Robust three-dimensional expansion of human adult alveolar stem cells and SARS-CoV-2 infection

• Published in: bioRxiv
• Main Authors: Youk, Jeonghwan, Kim, Taewoo, Evans, Kelly V, Young-Il, Jeong, Hur, Yongsuk, Hong, Seon Pyo, Kim, Je Hyoung, Yi, Kijong, Kim, Su Yeon, Kwon, Joong Na, Bleazard, Thomas, Kim, Ho Min, Ivory, Natasha, Mahbubani, Krishnaa T, Saeb-Parsy, Kourosh, Kim, Young Tae, Gou Young Koh, Byeong-Sun Choi, Young Seok Ju, Joo-Hyeon, Lee
• Format: Paper
• Language: English
• Published: Cold Spring Harbor Cold Spring Harbor Laboratory Press 10.07.2020
• Subjects: Alveoli; Cell culture; Coronaviruses; Gene expression; Immune response; Infections; Inflammation; Innate immunity; Interferon; Pandemics; Pathogenesis; Respiratory diseases; Severe acute respiratory syndrome coronavirus 2; Stem cells
• DOI: 10.1101/2020.07.10.194498

Severe acute respiratory syndrome-coronavirus 2 (SARS-CoV-2), which is the cause of a present global pandemic, infects human lung alveolar cells (hACs).

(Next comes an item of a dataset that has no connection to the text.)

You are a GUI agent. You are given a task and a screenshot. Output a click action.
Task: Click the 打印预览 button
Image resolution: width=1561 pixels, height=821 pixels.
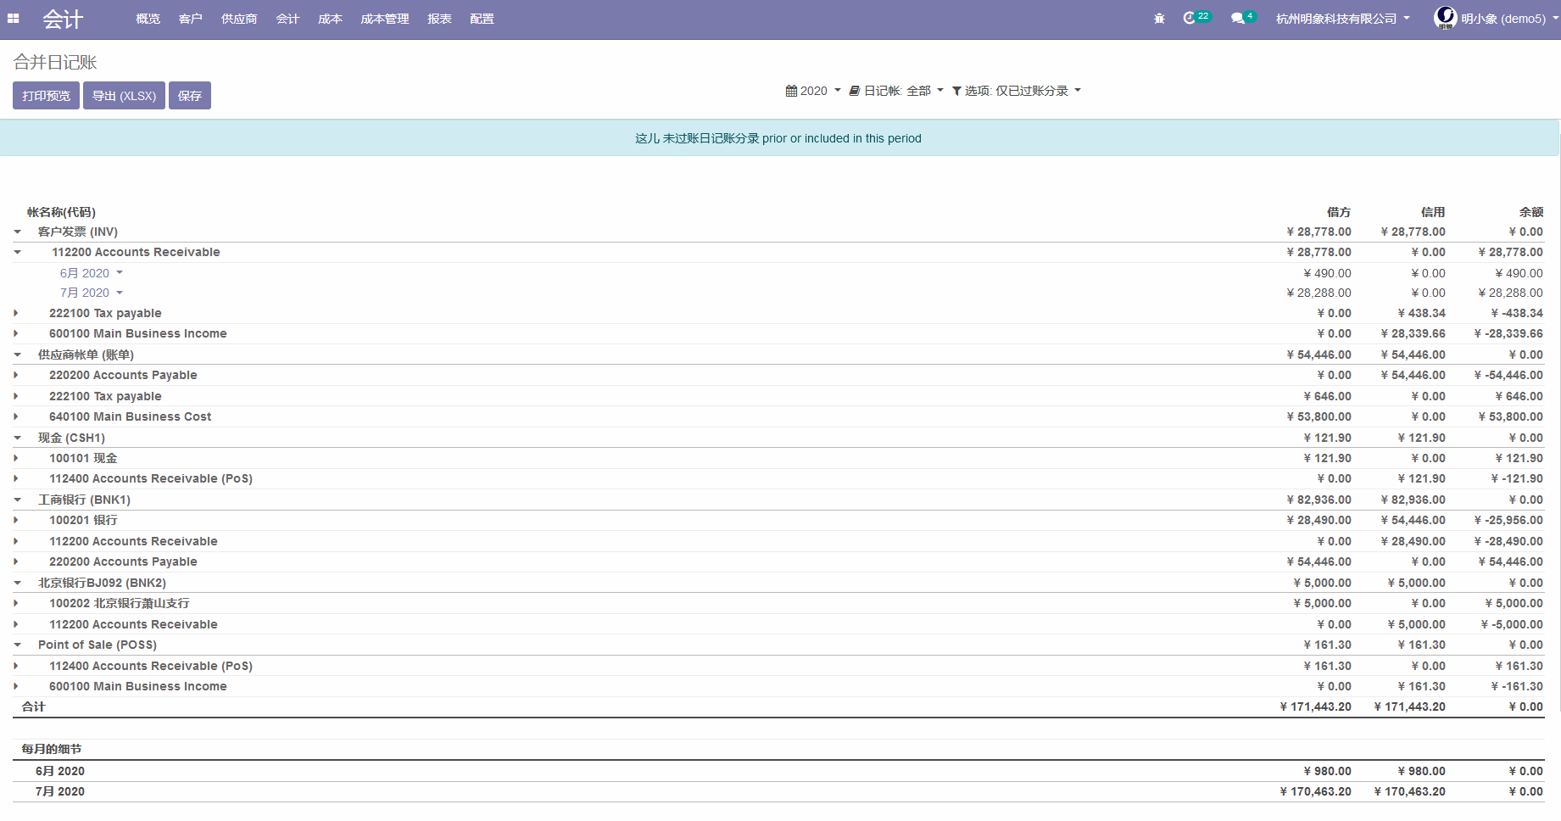(46, 96)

Characterising the pathogenesis is crucial for developing vaccines and therapeutics. However, the lack of models mirroring the cellular physiology and pathology of hACs limits the study. Here, we develop a feeder-free, long-term three-dimensional (3D) culture technique for human alveolar type 2 (hAT2) cells, and investigate infection response to SARS-CoV-2. By imaging-based analysis and single-cell transcriptome profiling, we reveal rapid viral replication and the increased expression of interferon-associated genes and pro-inflammatory genes in infected hAT2 cells, indicating robust endogenous innate immune response. Further tracing of viral mutations acquired during transmission identifies full infection of individual cells effectively from a single viral entry. Our study provides deep insights into the pathogenesis of SARS-CoV-2, and the application of long-term 3D hAT2 cultures as models for respiratory diseases. Competing Interest Statement The authors have declared no competing interest.